** Start Document segment **
On a recent visit with my Dad, now 93, he asked, “How’s work.” Wrapped up in all the day-to-day problems, I blankly replied, “Work’s work.” “At least you have a job,” my Dad gently reprimanded me before asking, “What is it you do again?” “Dad!” I began with exasperation that only a son can muster, “I edit a couple of magazines and write books!” “Oh,” he said with a bit of derision in his tone, “That’s not work—that’s what you have always done!
He’s right. At the turn of the new year, I took stock. I have both of my parents, my daughter is healthy, I am fortunate to have a very loving partner, and I spend my days in an office surrounded by WWI Tank Corps memorabilia, my firearms, and a few computers. Indeed, I am a fortunate, lucky guy. As I glanced around my office during that moment of self-evaluation, I happened to notice there were a whole lot of books awaiting shelving.
That’s one of the “perks” of the job. Lots of publishers send copies of recent books, hoping that a review will find its way into the pages of Military Vehicles Magazine or Military Trader. I admit, I am pretty selective about what is reviewed. I try to make sure that a book speaks directly to the collector. Books that we recommend deal specifically with the material of culture of military history—in simpler terms, “Books about the stuff!”
** End Document segment **
◆ Directive 1
Name each item the essay says surrounds the writer in his office.
◆ Directive 2
Reproduce the essay verbatim, starting with "He’s right. At" and going on through "books awaiting shelving.".
** Start Dataset content **
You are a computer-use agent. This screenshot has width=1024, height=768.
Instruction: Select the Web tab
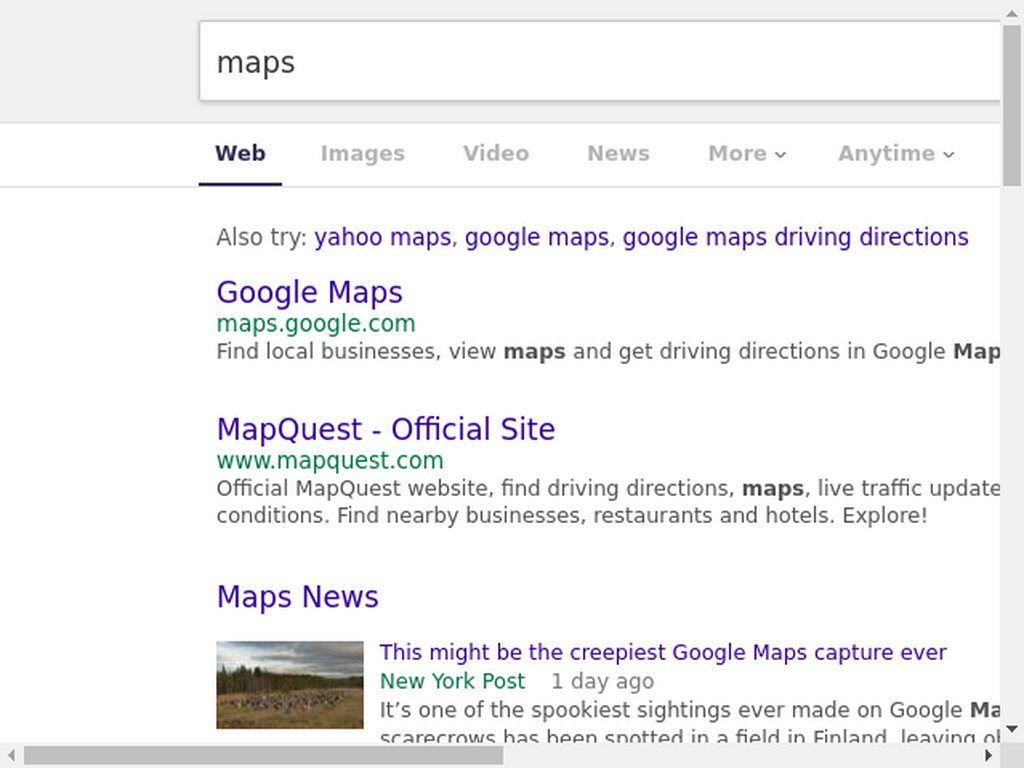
** End Dataset content **
◆ Problem solution 1
WWI Tank Corps memorabilia, his firearms, and a few computers.

◆ Problem solution 2
He’s right. At the turn of the new year, I took stock. I have both of my parents, my daughter is healthy, I am fortunate to have a very loving partner, and I spend my days in an office surrounded by WWI Tank Corps memorabilia, my firearms, and a few computers. Indeed, I am a fortunate, lucky guy. As I glanced around my office during that moment of self-evaluation, I happened to notice there were a whole lot of books awaiting shelving.